Marlon Reid (born 17 April 1982) is a British professional boxer who was born in Swindon and currently lives in Bath. After reaching the ABA final against George Groves as an amateur Reid boxed for England and made his debut as a professional boxer on 17 October 2008 against Gary Cooper and won on points.
Reid continued his great start winning his first four fights, two by way of knock out.

== Amateur career ==

Reid boxed for the Walcot ABA club in Swindon. As an amateur Reid made it to the ABA finals at his first attempt as a senior. He faced George Groves at York Hall, Bethnal Green on 2 December 2006, Reid lost 24–18 on points.
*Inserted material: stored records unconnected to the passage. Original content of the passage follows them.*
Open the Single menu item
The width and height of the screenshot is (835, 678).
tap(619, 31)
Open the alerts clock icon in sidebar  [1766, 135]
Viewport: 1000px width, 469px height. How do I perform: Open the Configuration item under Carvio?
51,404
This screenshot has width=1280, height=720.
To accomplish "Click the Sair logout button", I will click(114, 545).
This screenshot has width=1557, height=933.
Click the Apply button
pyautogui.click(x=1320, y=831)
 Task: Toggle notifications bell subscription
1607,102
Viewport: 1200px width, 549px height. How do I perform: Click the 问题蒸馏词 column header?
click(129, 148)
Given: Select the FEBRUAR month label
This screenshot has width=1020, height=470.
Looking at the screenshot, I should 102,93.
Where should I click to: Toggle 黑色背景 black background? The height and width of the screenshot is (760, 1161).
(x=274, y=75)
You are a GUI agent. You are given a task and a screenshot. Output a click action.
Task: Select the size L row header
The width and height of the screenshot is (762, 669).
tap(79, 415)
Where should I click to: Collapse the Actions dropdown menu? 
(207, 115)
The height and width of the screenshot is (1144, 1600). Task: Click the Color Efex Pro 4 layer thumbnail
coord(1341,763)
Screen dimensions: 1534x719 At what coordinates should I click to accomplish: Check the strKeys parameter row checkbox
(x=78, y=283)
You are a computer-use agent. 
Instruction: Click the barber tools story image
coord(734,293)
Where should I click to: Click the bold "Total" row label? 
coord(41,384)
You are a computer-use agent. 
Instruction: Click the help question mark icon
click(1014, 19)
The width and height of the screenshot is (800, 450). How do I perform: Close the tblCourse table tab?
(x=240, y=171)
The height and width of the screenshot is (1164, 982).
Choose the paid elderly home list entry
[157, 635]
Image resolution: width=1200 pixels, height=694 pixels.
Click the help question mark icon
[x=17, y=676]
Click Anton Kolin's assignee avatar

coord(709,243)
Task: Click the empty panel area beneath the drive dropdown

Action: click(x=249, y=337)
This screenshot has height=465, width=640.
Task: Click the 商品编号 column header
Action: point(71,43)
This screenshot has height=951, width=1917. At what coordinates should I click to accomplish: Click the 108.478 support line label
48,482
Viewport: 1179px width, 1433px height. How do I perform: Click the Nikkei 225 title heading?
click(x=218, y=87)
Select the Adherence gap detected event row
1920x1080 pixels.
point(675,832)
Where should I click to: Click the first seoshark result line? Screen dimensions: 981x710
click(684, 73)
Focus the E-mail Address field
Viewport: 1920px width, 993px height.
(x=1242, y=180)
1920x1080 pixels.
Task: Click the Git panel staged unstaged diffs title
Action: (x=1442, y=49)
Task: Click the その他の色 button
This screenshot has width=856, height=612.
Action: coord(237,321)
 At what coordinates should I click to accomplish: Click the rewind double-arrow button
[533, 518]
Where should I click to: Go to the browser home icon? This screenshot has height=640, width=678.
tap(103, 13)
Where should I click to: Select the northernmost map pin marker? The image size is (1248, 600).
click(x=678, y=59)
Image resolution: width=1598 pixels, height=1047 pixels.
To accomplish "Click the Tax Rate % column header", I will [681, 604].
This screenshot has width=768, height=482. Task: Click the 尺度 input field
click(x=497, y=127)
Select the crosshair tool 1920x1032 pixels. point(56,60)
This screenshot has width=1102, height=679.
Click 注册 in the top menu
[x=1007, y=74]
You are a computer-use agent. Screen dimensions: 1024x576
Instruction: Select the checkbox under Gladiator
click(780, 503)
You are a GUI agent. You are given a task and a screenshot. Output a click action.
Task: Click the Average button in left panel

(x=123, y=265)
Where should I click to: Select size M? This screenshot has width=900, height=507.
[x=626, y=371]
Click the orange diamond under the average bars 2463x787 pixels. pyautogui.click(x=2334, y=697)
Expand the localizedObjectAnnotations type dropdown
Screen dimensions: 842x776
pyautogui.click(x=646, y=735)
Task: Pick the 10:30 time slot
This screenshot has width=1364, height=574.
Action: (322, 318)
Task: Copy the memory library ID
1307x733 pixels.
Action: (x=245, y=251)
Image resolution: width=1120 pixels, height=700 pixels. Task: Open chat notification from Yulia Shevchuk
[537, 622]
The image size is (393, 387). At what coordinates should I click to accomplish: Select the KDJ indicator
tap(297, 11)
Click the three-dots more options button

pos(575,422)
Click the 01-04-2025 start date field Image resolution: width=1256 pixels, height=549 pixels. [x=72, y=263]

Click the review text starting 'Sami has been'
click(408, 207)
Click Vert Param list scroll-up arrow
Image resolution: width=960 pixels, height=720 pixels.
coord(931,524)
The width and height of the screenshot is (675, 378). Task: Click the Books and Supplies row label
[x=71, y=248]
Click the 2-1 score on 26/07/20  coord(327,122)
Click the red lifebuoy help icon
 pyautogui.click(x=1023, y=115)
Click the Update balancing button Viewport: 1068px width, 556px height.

George Groves was favourite and has since gone on to become the Commonwealth super middleweight champion.

Reid also represented England including the Four Nations in Calais, France in April 2007 where he reached the semi-final against Jean Mickael Raymond of France losing 24–19 on points.

== Professional career ==

Reid fought his first professional fight on 17 October 2008 and had a great start to his career winning his first four fights against Gary Cooper, James Tucker, Sherman Alleyne and Ernie Smith.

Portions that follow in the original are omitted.